Zinzi Minott presents Fi Dem, a durational body of work that results in a new video piece being created yearly on the anniversary of the Empire Windrush arrival in the United Kingdom on June 22nd, 1948, at Newman Catholic College in Harlesden. Along with Fi Dem I-V, Minott presents an iteration of Black on Black, a solo dance piece that addresses Queerness, Blackness, and the body as an archive, during the Biennial's last weekend. Through the gruelling processes of repetition and length, the work, which is made up of movement phrases provided to the artist by a wide network of Black dancers and artists, explores dance as a kind of labour and the limits of the body. This in turn sparks a nuanced dialogue that pays attention to the lived and embodied intersections of race, class, and gender in the wake of British colonialism.
Sarah Rose presents a multi-channel sound installation in Roundwood Park, which takes as its point of departure the letters written between the American writer and conservationist Rachel Carson and her friend and lover Dorothy Freeman. Installed inside a disused bowling green room in the park, An Open Letter of Many Replies invites visitors to consider the permeability of borders and the Queer ecologies that thrive beneath, between, and through the enclosure.
Four public artworks by Brent-based and related artists are displayed on billboards around the Brent and Clapham boroughs.
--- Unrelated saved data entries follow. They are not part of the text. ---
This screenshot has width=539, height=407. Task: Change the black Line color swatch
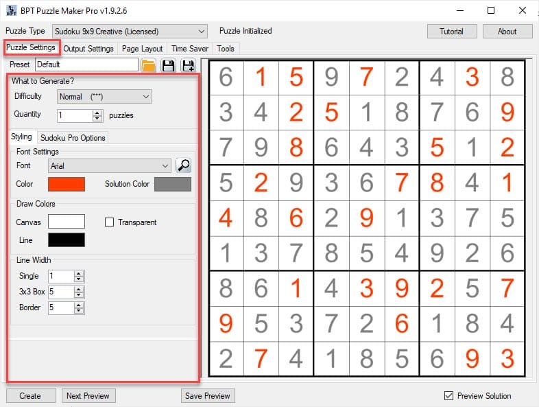67,240
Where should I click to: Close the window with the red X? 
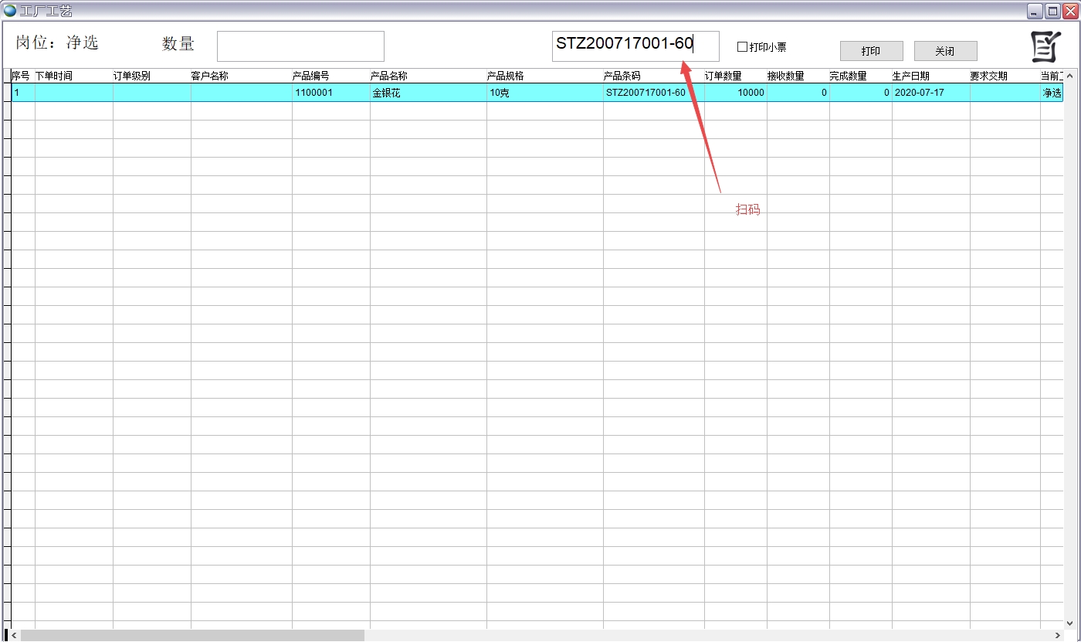click(1069, 11)
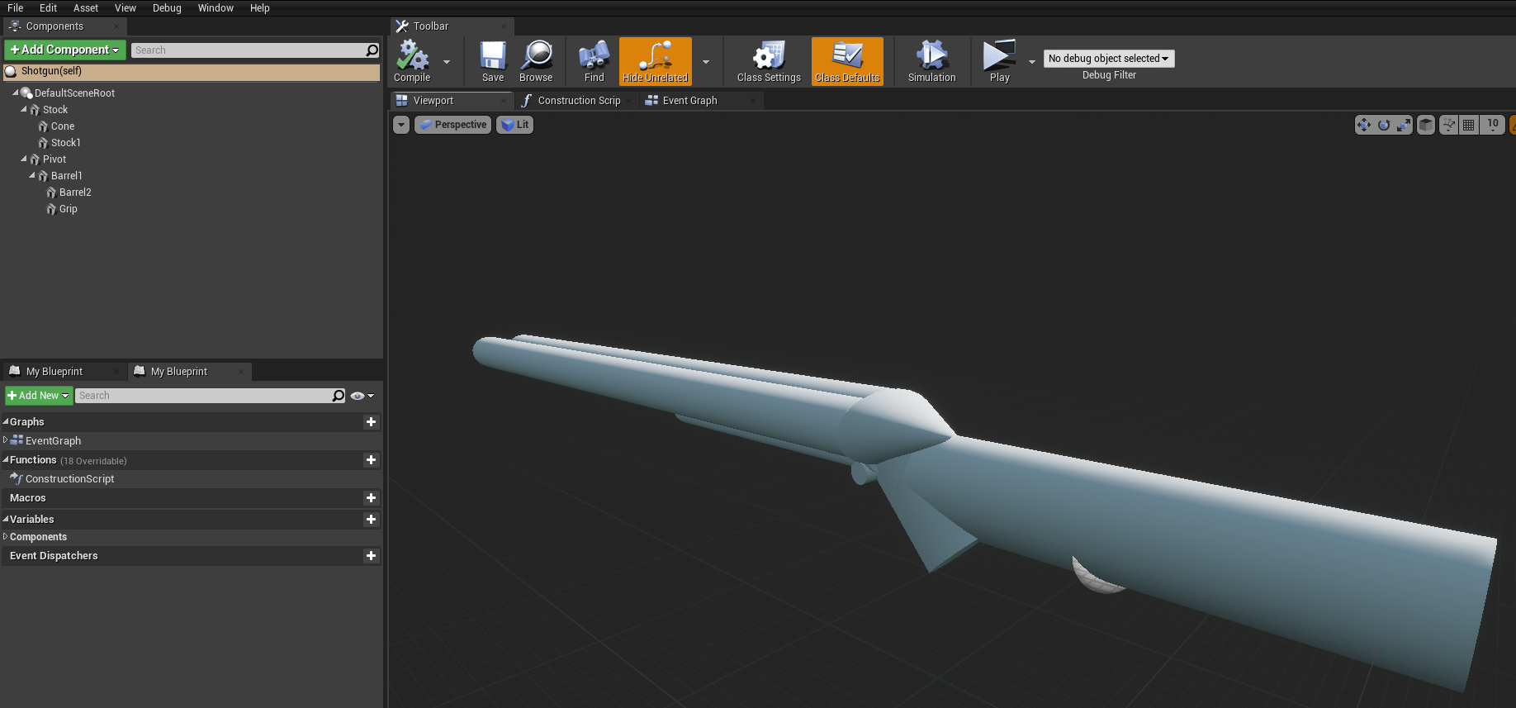Switch to the Event Graph tab
1516x708 pixels.
[x=689, y=101]
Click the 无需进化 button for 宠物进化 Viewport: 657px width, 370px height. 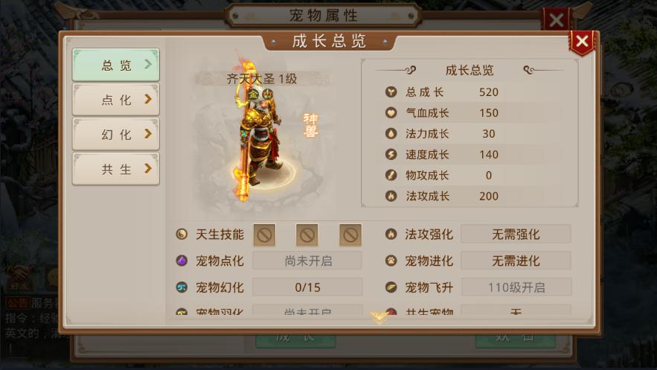click(516, 261)
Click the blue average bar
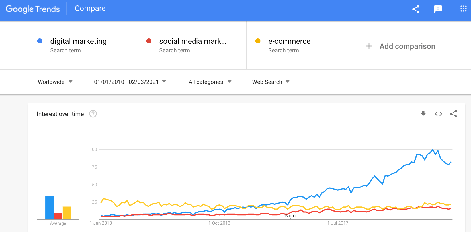 [x=49, y=208]
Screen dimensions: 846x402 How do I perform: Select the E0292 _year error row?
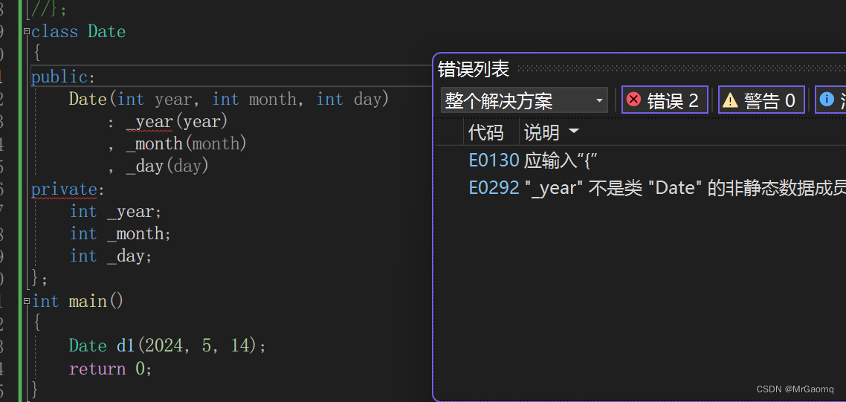(x=640, y=188)
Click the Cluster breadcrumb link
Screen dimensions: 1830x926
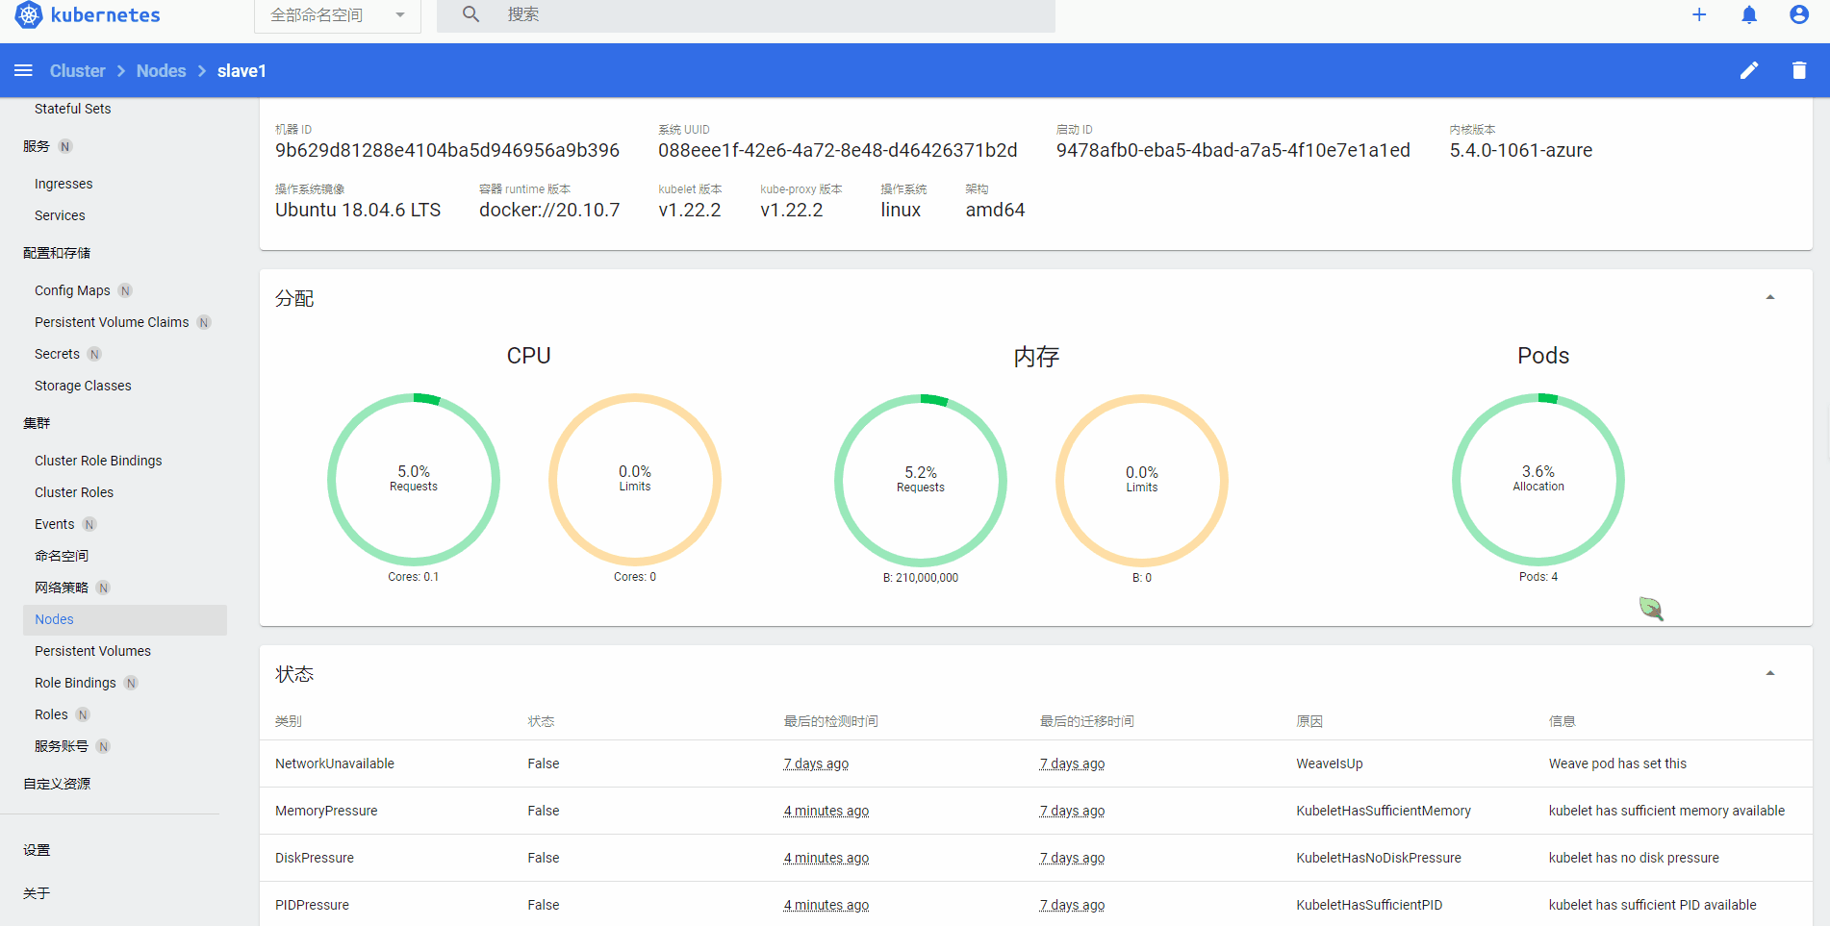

Sadia Pineda Hameed, a visual artist, has created a new commission that includes interwoven conversations that bring together moments of recognition and rupture between languages, cultures, and generations. The artist provides four iterations of a hybrid language, written phonetically in Urdu script, as an experiment in hybridisation as a technique for home-making.
A must-see, The Dolls are two newly-commissioned photos of Black Queer friends ("sistahs") taken at home in Brent by Theo White, shamelessly capturing and expressing Black Queer friendship, desire, and love in these images. Jorrell Bonnick has opted to edit his existing artworks into a single landscape of recurring patterns, resulting in a vibrant colour scape that covers the whole surface of the billboard. Kamile Ofoeme has created a series of billboards in the form of supermarket commercials, displaying foods associated with the Black diasporic population, overlaid with dictionary meanings and phonetic guidelines for their pronunciation. The artist juxtaposes these meals with the myriad connected histories and legacies of migration that have shaped their presence in the UK in this juxtaposition of verbal and visual connotations.
Curator Eliel Jones said in an official statement, “The artists and community groups that have been invited to participate in the second edition of the Brent Biennial all speak in various ways to the immigrant, Queer and feminist traditions that have for a long time nurtured a sense of home in Brent and beyond. These are practices that are built within friendship, chosen families, love and collaboration, and they offer resolute antidotes to patriarchal, white supremacist, capitalist, heteronormative and ableist systems of power.”
The Brent Biennial began on July 8, 2022, and it will go on till September 11, 2022.